§ **RECORDS FOR THIS TASK**
++++

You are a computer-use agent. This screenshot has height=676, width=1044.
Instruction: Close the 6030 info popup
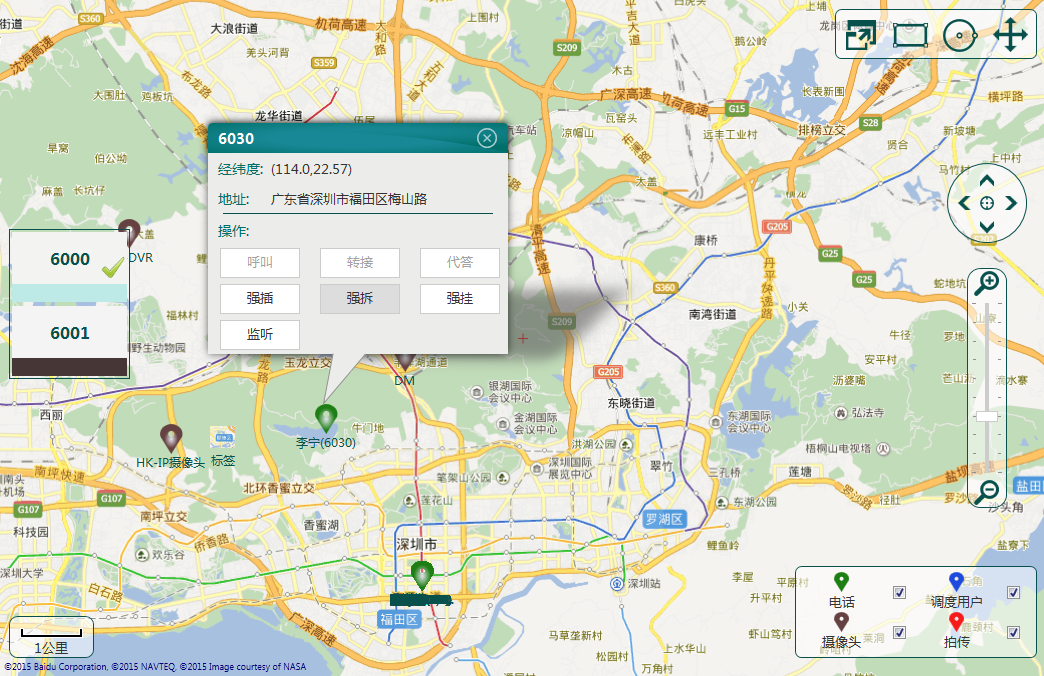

++++

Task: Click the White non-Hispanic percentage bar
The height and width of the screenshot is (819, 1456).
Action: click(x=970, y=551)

++++

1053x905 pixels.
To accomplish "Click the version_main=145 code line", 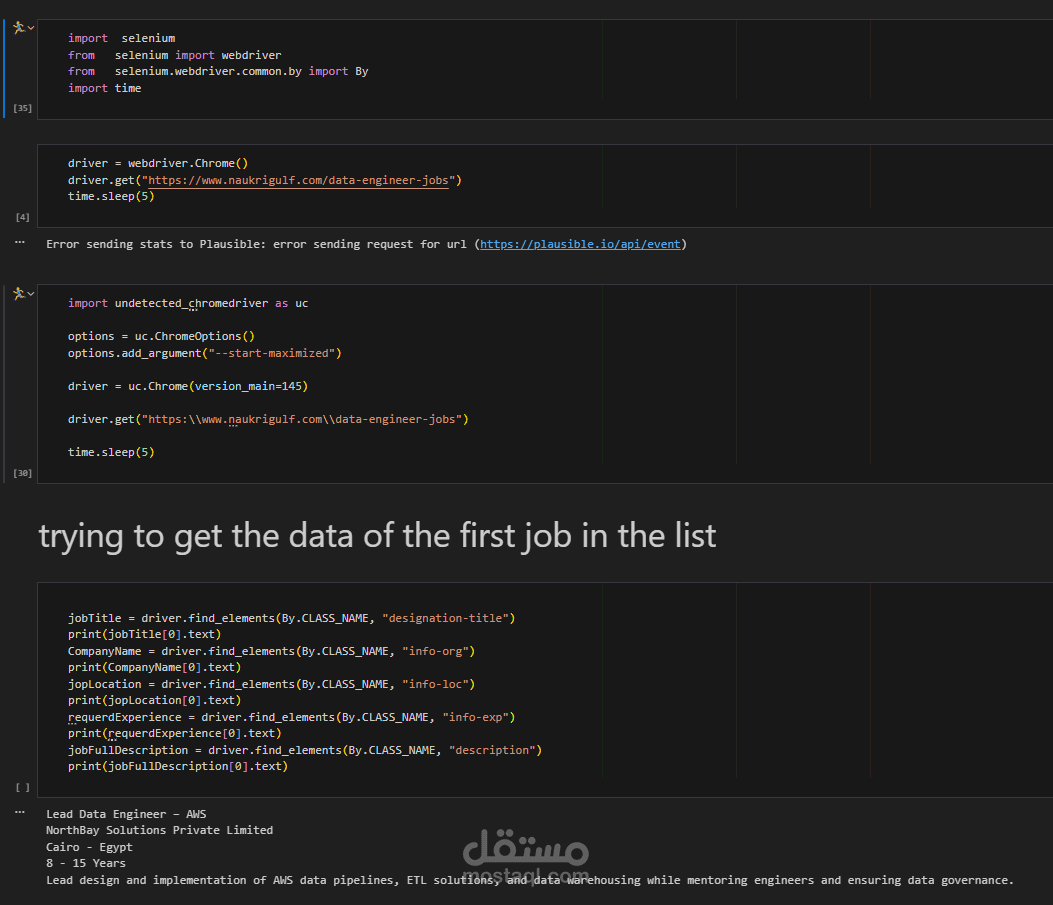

++++

§ **YOUR INSTRUCTIONS**
Using the data above, reproduce exactly the lines from the line that contains "You are a computer-use" through the line that contains "Instruction: Close the 6030 info popup", including both.

§ **RESULT OF THIS EXERCISE**
You are a computer-use agent. This screenshot has height=676, width=1044.
Instruction: Close the 6030 info popup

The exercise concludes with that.